Очередь - Ольга Грушина
Шрифт:
Интервал:
Закладка:
— Точно, или умерли.
— Или куда-то переехали.
Снова тишина, на этот раз с привкусом холодка, — или, может быть, неуверенно думает Анна, все дело в том, что она проглотила мороженое.
— Я это к чему говорю: если они больше не стоят, как так получается, что очередь короче не становится?
— Их, наверно, знакомые подменяют. А кто умер, тот, может, свое место родне завещал. В наследство оставил.
— А может, тут чьи-то происки. Знаешь, мужик с черной бородкой, который тут со списками бегает и порядки устанавливает? Почему, думаешь, он всю эту холеру на себя взвалил? Спорим, у него свой интерес — не иначе как свободные места на сторону отдает.
— Господи, мне тут пришла в голову жуткая мысль… Поближе наклонись, поближе… А вдруг тех, которые исчезают из очереди, куда-то увозят — и с концами, причем с подачи этого бородатого? Не зря же он у всех взял адреса и фамилии?
Номерки давно отменили: теперь все поименно отмечаются прямо в списке. Анна знает, что теперь холодок по коже пробежал уже не от мороженого. О таких вещах вслух говорить не следует, тем более на улице; и вообще она уверена: если человека увозят в места не столь отдаленные, это не просто так. Она бросает сочувственный взгляд на мальчика — они этим летом пару раз пили чай без заварки, — но тот не отрывает глаз от книги. Неизвестно откуда налетает легкий ветерок, рассеивая светлые пятна под ногами; солнечные зайчики сливаются с горошинами на платьях, а где-то вверху шелестит листва. Молоденькая женщина, стоящая через два человека впереди, восклицает: «Не смешите, никто никуда не исчезает, вот сейчас пойду и всех пересчитаю!» И никто с ней не спорит, все просто следят глазами, как она вразвалку идет вперед. Эта юная особа часто ведет себя нагловато, но с тех пор как очередь сменила зимнюю одежду на летнюю, люди стали внимательнее и добрее; женщины принялись даже вязать пинетки и чепчики — она уже на сносях.

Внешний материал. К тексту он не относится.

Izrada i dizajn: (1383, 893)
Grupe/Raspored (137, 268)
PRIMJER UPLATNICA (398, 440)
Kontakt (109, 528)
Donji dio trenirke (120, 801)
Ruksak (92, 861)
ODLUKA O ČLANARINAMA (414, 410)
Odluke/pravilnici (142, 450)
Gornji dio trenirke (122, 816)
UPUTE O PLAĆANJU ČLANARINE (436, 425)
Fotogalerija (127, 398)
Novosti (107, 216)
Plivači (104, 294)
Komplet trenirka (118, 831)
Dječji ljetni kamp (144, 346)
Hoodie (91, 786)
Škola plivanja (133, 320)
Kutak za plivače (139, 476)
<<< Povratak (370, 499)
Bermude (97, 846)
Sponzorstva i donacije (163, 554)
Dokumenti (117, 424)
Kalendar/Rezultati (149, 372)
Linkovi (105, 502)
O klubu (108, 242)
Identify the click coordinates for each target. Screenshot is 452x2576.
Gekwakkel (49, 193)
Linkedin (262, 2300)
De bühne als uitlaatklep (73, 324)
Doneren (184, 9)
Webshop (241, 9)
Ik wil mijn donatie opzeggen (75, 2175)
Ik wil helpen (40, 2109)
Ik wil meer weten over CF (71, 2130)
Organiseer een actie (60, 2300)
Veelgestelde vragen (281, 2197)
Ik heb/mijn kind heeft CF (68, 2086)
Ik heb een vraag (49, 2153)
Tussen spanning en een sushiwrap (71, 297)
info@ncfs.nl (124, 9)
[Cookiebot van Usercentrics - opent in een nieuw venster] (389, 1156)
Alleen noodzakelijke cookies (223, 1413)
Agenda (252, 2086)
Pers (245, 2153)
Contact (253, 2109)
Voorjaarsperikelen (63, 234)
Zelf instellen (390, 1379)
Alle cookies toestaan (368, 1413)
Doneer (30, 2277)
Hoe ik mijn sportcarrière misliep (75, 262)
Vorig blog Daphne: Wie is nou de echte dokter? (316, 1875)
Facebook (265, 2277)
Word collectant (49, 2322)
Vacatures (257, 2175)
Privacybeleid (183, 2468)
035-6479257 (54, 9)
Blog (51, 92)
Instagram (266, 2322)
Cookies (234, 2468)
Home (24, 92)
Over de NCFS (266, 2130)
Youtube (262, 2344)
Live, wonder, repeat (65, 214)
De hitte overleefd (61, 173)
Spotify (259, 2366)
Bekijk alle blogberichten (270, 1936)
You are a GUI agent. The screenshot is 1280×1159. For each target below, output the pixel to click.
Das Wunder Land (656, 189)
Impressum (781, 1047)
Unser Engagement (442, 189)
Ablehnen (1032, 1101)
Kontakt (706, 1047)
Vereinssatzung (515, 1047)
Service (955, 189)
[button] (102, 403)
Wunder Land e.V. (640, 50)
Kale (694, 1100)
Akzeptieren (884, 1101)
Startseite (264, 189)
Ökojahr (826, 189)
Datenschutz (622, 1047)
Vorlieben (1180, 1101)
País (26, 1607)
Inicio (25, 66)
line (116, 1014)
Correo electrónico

— Ну что, пересчитала? — спрашивают ее, когда она возвращается. Она качает головой. Бесполезная затея, как и следовало ожидать. С наступлением лета очередь в дневную смену лишилась порядка: под ногами крутятся дети, у которых закончился учебный год, — они прыгают через скакалку и рисуют мелом на тротуаре; старушки рассаживаются на складных стульях, взятых по таксе напрокат у какого-то деляги, и греют кости; домохозяйки к двенадцати отлучаются на кружок кройки и шитья, который ежедневно собирается прямо на газоне; в солнечных лучах милуются парочки, и никто, похоже, не задерживается подолгу на одном месте; розовыми и белыми ручейками течет мороженое, отчего земля становится липкой; и мало-помалу еще не запыленная листва, блестящая на солнце, и сладкий, клейкий аромат лип, и масляный запах жареных пирожков с мясом, которые горластая лоточница по нескольку раз в день проносит вдоль очереди, и мерный ритм скакалки, ударяющей по тротуару, и глухой стук детских сандалий по асфальту (и топ, и топ, и топ), и оглушительные мальчишеские вопли — все это складывается в еще один теплый день, лениво плывущий мимо, и в его зеленом, ярком, душистом потоке настороженное молчание очереди мало-помалу растворяется, и женщины начинают переговариваться, а там и смеяться: обмениваются рецептами, костерят мужиков, обсуждают книжные новинки — все возвращается на круги своя.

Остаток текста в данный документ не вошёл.